Today I'm sharing something I wrote over a year ago, back in the pre-covid era, it seems like a lifetime has passed by! I hope you enjoy the read (and the photos I took with the iPhone 4s I had at the time...)


A day at the border:

During the last few years it has become a tradition and even almost a necessity for the people from Táchira state, Venezuela to make the trip to the city of Cucuta, Colombia to acquire mainly basic products, such as food, in order to have a "normal" life. This is due to the consequences of the hyperinflationary situation that my country, Venezuela, is going through.

Today, Sunday June 23rd, I find myself in a street in downtown Cúcuta, writing this while I wait for my mom to finish shopping inside one of the many supermarkets around here. If you wonder why I’m not inside helping her, well, it turns out that now they don’t allow the entry with suitcases, or carts like the ones people use to carry their markets, therefore I have to wait outside.

In the meantime, I’ll describe my experience to you. First things first: we wake up super early, after we have breakfast we leave the house and start driving.

The road to leave the city is in terrible condition, so we have to go slowly and being very careful.

After more than an hour you arrive to San Antonio del Táchira, one of the border towns with the most activity in the whole world, once we get there, it is time to look for where to park the car, thinking that if you leave it anywhere unsafe, when you return you will probably get to a car without battery or oil. Ok, we found a place. A fenced parking lot = 5,000 COP per day.

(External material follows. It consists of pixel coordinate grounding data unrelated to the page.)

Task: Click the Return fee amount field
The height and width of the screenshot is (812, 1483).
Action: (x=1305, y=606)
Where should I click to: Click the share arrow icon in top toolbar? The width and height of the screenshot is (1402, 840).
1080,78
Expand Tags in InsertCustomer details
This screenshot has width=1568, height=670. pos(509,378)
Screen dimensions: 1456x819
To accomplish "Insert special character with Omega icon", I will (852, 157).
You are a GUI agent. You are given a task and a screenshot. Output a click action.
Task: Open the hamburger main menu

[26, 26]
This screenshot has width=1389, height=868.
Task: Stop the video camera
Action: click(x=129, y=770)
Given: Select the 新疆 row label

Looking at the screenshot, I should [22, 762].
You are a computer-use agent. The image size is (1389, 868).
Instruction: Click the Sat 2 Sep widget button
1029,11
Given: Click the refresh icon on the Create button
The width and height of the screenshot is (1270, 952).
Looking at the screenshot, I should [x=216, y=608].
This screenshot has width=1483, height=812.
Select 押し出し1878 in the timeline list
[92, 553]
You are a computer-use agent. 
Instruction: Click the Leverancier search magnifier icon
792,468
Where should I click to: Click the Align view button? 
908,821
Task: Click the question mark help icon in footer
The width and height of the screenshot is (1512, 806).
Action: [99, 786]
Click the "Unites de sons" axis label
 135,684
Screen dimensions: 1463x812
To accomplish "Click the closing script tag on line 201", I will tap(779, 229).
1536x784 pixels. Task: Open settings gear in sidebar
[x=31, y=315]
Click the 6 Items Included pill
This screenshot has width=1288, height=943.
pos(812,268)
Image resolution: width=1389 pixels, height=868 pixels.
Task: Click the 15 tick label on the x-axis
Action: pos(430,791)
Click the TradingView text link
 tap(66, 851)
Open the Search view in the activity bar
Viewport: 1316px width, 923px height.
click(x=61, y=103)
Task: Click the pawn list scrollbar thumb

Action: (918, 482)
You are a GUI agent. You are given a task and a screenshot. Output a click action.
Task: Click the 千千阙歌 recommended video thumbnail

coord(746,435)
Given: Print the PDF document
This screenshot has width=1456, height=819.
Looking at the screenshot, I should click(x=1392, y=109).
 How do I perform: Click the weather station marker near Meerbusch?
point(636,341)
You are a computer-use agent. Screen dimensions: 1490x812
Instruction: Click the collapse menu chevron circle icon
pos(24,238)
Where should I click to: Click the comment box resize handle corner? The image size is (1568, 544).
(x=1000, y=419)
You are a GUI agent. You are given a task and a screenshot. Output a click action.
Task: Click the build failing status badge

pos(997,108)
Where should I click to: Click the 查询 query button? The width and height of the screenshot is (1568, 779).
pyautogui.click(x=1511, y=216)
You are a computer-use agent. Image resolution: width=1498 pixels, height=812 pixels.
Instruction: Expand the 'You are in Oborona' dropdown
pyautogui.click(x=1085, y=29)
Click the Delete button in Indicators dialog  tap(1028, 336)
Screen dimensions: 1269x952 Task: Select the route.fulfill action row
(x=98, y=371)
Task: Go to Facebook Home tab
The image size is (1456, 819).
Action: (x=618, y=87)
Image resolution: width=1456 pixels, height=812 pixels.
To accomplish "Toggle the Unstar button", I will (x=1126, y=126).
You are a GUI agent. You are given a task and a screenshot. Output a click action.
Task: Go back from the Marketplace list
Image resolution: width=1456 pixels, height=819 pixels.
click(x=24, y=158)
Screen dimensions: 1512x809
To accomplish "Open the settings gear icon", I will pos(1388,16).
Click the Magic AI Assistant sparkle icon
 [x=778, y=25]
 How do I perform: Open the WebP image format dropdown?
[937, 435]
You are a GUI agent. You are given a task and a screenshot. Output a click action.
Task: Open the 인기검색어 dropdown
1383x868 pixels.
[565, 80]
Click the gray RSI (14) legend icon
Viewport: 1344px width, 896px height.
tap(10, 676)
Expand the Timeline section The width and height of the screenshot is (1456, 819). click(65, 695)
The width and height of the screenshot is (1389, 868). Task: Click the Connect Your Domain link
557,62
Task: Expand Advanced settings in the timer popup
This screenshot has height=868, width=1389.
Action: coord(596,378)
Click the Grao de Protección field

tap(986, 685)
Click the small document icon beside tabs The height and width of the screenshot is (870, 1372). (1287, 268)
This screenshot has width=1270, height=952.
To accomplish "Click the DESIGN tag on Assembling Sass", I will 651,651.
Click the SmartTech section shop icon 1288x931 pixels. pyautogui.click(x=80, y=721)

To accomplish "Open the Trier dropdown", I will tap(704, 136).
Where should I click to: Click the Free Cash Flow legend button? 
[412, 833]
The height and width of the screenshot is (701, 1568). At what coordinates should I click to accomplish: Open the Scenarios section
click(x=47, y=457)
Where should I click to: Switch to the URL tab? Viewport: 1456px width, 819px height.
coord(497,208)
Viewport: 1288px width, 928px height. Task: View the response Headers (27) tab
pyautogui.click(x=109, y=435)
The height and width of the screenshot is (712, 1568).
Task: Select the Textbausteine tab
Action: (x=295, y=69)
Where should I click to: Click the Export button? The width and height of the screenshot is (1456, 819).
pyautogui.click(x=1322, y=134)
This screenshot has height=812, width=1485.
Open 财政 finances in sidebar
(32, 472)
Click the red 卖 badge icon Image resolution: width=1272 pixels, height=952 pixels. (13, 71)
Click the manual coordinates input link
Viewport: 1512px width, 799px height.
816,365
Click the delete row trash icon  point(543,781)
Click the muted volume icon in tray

Now: a bathroom and one that is not radioactive, please. "At the stadium" the boy from the parking lot said, and we took his word, 500 pesos for using it, it doesn't include the toilet paper.

We walk to where all of the people flow: to the border. You pass between barricades, guards and when you arrive at the Colombian checkpoint you must have your border card and identity card in hand. They scan your QR code and you go on, now you are at the entrance of one of the most peculiar places, so to speak, that I know: La Parada.

Some might describe it as dirty, noisy, messy and even a little scary, in every square meter there are a dozen people wanting to sell or buy something from you, it's overwhelming at the very least.

As I was saying, they buy and sell everything there, paper, junk, cell phones, hair, food, dollars, gold, shoes, anything! and anyone who is part of that dynamic screams at the top of their lungs to stand out from the crowd, the competition is chaotic.

If you don't want to spend on tickets you can buy what you need there, if you prefer the full experience you should take a bus (1,600 COP), or pay for a seat in a cab (2,500 COP) to take you downtown, which was supposed to be more tidy but there are so many people here today, that there is not much difference anymore with La Parada, all of the sidewalks are full of buhoneros (informal vendors) and the panorama repeats itself: Shouts, people offering you everything: shavers, cookies, lighters, water, and more...

As soon as we arrived at the center I slip from my mom to try to find a library and I got lost, I walked around the streets nonstop until a lady helped me to find my way to the supermarkets and there I got to my mom who told me that she had not been able to buy anything yet because she was carrying her suitcase.

So I stayed out with it and she went inside. And so we go back to the beginning, here I continue observing the infinity of passers-by, it is incredible the hard work that these people do every day, to be all day walking, screaming, carrying their products, being rejected continuously, I cannot even imagine their thoughts.

If you pay attention to them, looking at all those faces you can allow yourself to get an idea of what they have experienced. I wonder if what they do is worth it, or if it really helps them to survive, because why would they keep doing it if that wasn’t the case? I wonder about how they spend their income, I imagine their homes, when they go to rest, if they have children or if they live with their families. They are in a constant hustle and bustle, and this must cause them so much damage on ways that they may not even be aware of...

And maybe so are we, in our own kind of chaos.